1. What is Industry 4.0? The classic definition refers to the transition of production models to cyber physical platforms. In other words, information from a resource that supports physical production, input logistics, and distribution becomes one of the main input resources of production, logistics, and distribution processes. Why did this happen? This is a response to the need for deeper automation of production and business processes along the entire value chain, due to the need to reduce human participation as a result of the lack of people willing to work in industrial production. In the absence of an operator, the material resources passing through the technological process must interact independently with the technological equipment without human participation, and then the same thing along the entire value chain. From here, there were RFID tags first and then moving towards the industrial IoT. The question is, WHAT FOR? If you read one of our recent posts about how to design a product, remember that we talked about 4 levels
-dream
-need
-problem
-pain and
that the best selling solutions and products are those that solve problems and relieve pain. So, for Germany, the birthplace of Industry 4.0, a person is a problem that turns into a pain. With an increasingly expensive and aging workforce, the trivial shortage of labour turns from a problem into a pain. The pain is compounded by the unwillingness of the shrinking millennium workforce to work in industrial enterprises, the hardships of the solidarity pension system, and so on. A reasonable question is what to do. And here comes the idea of Industry 4.0. What is ideal for the export model of the German economy. By means of deeper automation, the number of industrial workers will be reduced as much as possible, which will have a positive impact on the cost and sustainability of production systems. Since they are export-oriented, this will offset falling domestic demand. In other words, practically Germany's success in Industry 4.0 will be paid for by their importers. South Korea and Japan are in a similar situation. What do we see? These are the leading countries in Industry 4.0. They will say what about China? China will see the same trend over the next 10 years. "One family, one child" was of some use. So in accordance with the motives for these countries, Industry 4.0 solves a problem that turns into pain. This means that a strategic focus will be concentrated on solving this task and resources will be blocked.

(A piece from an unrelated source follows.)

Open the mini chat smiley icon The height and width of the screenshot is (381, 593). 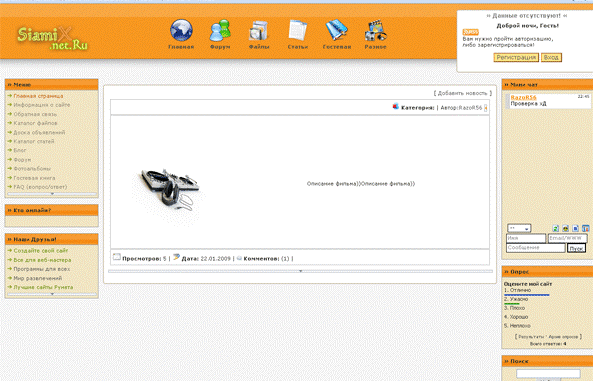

A reasonable question, but can everyone follow it? What then? Here are the very details in which the devil is hiding. In the US, with its huge consumer market, the key task is to eliminate trade imbalances with Asian countries and return industrial manufacturing to the country to restore competencies. It turns out that the "service economy" does not work without industrial production. It is not possible to make industrial design without own industry, it is not possible to create advanced service products for industry without having it. However, this topic is a case. The States have a slightly different paradigm that reflects their view - the Advance Manufacturing. But the United States, with its steady influx of immigrants, has a less acute problem with an aging and shrinking labor force. They have this need. What this means is that they have a broader focus on digitalization. Due to the large domestic market and the dollar as a global monetary aggregate, they focus more on digitization of services. FANG is an American phenomenon today. No such global platforms come from Europe and Asia. Of course, there is China, with its unique experience, but for now its platforms and services are local.
For others, it is a dream, and as a rule, there is no focus of effort and resources left to fulfill them, because other "problems and pains" have to be solved. And the dream can wait.
2. A reasonable question, and what about RoK? For most of the economy, Industry 4.0 is even more than a dream. Perhaps only the extractive and commodity-producing sectors will feel some need, but not yet a pain or a problem. Since the state takes care of its main tax payers, creating preferential conditions for them. Remember the news about the investigation in the framework of the EEC between Russian and Kazakh metallurgists. Fines of $800 million have already been counted.
The others have no such thirst for digital transformation, as it does not solve their problems and pain. Enterprises compete internally and many for the state order, and here the competitiveness criteria are somewhat different. And the state's bright dreams of a beautiful digital industry will be shattered by the real needs of companies that have not reached even a half of the possible total factor productivity with the current available Industry 3.0 technologies. In addition, Industry 4.0 does not fit well with the concept of a "Universal Labor Society"; it would rather require recognition of the need for an Unconditional basic income.